Since there aren't widespread standard APIs for CPU-time-based interrupts, most runtimes with "green thread" schedulers that are based on CPU time approximate it by counting reductions, VM instructions, or AST nodes traversed.

-mental


Eric Hodel

3/1/2007 10:20:00 PM

0

On Mar 1, 2007, at 13:30, Tomas Pospisek's Mailing Lists wrote:
> On Fri, 2 Mar 2007, Eric Hodel wrote:
>> The Ruby thread scheduler uses setitimer(2) and select(2). It
>> depends on the wall-clock for implementing features defined in
>> terms of the wall-clock (Kernel#sleep and Thread#join).
>
> You need to add Timeout#timeout to this.

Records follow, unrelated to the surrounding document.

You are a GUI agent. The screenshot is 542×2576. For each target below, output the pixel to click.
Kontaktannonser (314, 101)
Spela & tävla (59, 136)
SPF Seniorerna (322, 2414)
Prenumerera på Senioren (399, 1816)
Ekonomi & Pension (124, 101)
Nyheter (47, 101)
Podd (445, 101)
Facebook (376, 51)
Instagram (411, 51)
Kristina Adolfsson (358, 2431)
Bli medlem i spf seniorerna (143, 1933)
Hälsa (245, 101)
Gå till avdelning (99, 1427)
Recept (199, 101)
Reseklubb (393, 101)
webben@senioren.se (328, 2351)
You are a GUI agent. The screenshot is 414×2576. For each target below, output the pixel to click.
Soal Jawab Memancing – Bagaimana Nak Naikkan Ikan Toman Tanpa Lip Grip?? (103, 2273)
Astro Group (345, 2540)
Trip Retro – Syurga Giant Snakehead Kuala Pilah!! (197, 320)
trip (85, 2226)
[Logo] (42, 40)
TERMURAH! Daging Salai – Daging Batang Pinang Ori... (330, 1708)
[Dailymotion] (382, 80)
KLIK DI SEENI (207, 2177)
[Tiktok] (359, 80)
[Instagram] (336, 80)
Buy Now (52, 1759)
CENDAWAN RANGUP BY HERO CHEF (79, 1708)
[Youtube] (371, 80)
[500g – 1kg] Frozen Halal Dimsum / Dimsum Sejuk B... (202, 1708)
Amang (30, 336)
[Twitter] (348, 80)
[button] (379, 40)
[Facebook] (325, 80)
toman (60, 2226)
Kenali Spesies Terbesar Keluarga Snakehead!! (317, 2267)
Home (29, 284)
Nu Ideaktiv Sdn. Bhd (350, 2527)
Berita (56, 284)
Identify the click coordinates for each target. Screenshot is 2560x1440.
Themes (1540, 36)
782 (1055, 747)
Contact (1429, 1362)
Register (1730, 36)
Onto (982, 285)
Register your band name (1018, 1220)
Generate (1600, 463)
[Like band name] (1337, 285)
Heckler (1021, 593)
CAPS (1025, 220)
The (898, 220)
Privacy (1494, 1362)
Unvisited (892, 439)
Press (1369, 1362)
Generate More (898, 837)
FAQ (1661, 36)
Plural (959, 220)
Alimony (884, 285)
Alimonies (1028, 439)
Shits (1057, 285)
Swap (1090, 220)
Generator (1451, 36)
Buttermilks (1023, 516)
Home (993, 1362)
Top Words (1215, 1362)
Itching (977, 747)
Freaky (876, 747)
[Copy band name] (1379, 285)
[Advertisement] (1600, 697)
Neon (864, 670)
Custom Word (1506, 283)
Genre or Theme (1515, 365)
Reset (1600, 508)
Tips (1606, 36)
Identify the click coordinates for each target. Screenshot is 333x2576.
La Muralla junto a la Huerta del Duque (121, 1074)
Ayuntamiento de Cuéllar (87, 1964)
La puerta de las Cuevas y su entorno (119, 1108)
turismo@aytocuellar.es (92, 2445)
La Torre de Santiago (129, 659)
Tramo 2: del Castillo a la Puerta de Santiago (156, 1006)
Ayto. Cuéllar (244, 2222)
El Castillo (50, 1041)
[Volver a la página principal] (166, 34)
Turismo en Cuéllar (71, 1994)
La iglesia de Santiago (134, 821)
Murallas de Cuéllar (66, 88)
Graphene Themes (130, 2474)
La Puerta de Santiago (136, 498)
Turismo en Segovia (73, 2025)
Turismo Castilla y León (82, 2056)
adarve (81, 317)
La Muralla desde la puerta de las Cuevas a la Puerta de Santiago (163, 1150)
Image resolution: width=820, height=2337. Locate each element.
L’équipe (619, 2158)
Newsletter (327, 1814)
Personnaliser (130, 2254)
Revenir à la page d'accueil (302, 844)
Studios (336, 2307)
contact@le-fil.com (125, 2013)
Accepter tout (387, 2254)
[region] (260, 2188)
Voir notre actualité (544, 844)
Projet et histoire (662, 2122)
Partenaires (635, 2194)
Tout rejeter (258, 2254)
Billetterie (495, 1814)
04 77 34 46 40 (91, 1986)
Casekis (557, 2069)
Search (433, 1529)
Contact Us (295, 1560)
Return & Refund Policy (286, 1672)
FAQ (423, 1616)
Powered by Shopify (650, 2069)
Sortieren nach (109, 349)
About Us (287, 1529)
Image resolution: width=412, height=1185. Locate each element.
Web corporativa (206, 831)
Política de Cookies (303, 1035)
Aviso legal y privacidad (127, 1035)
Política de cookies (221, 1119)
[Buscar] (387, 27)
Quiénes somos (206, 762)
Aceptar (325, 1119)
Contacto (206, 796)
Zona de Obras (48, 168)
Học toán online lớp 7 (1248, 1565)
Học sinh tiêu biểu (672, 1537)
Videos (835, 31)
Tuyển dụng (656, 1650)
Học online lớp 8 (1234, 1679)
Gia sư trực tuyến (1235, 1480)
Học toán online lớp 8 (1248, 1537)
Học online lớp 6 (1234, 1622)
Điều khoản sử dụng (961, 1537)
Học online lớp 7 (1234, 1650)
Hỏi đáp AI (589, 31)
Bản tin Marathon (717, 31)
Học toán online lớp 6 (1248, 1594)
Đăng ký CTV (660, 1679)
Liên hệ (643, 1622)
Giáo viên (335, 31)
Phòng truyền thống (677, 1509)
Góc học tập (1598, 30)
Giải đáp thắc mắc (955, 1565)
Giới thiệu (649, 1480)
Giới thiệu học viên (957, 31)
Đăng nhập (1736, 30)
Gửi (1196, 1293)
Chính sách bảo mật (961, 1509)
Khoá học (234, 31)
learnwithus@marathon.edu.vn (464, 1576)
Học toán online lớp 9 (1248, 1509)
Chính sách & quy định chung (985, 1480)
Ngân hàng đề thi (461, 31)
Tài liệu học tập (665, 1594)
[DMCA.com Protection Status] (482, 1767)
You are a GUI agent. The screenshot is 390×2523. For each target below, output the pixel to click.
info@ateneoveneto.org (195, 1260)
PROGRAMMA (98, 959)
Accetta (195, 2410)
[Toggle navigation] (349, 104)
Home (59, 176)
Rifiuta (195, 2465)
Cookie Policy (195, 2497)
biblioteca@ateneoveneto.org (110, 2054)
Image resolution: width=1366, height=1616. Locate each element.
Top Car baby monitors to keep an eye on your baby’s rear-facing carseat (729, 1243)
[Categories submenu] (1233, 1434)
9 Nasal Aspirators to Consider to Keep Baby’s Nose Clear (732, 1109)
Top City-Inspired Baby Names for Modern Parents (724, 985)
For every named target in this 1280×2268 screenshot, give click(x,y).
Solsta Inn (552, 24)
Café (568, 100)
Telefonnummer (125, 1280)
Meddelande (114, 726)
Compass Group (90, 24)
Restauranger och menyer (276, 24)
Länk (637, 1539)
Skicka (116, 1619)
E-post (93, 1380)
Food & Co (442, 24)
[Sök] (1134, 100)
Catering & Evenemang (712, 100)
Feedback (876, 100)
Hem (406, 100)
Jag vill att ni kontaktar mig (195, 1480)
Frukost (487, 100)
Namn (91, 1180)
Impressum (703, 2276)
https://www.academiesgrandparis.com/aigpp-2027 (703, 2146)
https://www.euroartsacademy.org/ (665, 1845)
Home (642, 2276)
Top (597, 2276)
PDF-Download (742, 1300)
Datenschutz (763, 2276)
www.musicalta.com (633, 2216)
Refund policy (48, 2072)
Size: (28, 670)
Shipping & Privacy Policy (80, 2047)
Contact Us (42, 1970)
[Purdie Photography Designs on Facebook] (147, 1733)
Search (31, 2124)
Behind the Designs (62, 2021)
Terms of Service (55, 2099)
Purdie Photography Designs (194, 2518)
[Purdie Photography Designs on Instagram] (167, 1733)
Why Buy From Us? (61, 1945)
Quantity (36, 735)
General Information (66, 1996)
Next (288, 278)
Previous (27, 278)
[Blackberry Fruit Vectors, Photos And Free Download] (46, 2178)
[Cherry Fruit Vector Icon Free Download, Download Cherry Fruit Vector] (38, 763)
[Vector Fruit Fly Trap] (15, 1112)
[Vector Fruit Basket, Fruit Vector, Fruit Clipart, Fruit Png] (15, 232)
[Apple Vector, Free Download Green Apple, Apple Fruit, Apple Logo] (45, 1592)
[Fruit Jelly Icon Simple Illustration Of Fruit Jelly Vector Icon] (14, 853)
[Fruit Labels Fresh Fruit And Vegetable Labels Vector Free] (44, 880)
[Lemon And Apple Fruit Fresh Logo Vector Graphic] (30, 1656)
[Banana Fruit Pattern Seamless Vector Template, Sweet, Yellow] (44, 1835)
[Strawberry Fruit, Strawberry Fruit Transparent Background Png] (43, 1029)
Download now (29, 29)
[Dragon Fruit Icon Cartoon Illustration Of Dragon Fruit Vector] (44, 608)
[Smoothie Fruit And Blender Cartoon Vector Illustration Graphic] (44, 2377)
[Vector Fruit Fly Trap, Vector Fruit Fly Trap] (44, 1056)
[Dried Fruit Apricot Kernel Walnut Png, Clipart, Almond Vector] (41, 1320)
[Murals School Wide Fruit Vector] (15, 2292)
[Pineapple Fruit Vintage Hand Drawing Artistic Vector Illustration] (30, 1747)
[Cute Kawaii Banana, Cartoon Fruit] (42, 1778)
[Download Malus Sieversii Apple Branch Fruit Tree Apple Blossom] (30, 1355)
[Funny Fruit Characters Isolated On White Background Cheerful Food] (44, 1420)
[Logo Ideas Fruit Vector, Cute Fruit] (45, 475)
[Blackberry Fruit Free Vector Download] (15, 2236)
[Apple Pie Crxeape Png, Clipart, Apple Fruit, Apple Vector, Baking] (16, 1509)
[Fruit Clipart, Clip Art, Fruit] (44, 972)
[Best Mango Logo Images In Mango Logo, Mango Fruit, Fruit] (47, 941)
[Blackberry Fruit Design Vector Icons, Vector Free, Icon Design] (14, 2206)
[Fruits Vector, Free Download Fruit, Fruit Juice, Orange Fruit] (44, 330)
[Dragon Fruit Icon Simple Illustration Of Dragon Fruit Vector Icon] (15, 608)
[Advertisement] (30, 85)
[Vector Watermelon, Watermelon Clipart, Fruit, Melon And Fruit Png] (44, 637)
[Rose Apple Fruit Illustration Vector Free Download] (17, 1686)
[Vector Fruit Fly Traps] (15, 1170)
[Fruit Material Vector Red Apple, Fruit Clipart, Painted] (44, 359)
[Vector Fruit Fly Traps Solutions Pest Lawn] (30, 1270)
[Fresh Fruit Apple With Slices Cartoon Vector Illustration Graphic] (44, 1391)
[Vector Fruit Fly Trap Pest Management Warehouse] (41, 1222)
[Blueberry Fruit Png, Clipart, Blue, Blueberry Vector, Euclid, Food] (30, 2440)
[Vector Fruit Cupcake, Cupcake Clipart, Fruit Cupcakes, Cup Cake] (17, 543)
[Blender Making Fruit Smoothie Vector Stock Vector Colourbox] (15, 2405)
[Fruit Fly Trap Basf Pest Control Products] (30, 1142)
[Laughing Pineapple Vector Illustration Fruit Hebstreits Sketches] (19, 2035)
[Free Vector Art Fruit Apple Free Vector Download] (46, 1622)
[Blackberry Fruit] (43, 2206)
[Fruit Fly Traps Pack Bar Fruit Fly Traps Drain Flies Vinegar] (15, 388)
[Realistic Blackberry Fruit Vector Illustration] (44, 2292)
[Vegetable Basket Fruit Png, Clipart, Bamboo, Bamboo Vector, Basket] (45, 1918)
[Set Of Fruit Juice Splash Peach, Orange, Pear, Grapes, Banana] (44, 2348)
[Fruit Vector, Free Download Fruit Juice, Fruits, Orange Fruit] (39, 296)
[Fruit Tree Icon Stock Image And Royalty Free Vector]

Nope. Timeout calls Kernel#sleep in a thread.

> But:
>
> $ ri Kernel#sleep
>
> Suspends the current thread for _duration_ seconds (which may be
> any number, including a +Float+ with fractional seconds). Returns
> the actual number of seconds slept (rounded), which may be less
> than that asked for if another thread calls +Thread#run+. Zero
> arguments causes +sleep+ to sleep forever.
>
> No reference to wall-clock in there. What do you mean by "defined
> in terms of the wall-clock"?

When I write "sleep 5" I expect at least five seconds on the clock on
my wall to go by before the next statement is executed.

Eric Hodel

3/1/2007 10:27:00 PM

0

On Mar 1, 2007, at 13:30, Tomas Pospisek's Mailing Lists wrote:

> The problem is that when you set system time into the past by a
> month, then your thread will also sleep for a month and not, as you
> probably expected, only a few seconds. Which is actually the hint
> for the solution... to be followed.

I don't see how this could be confused for a bug in Ruby.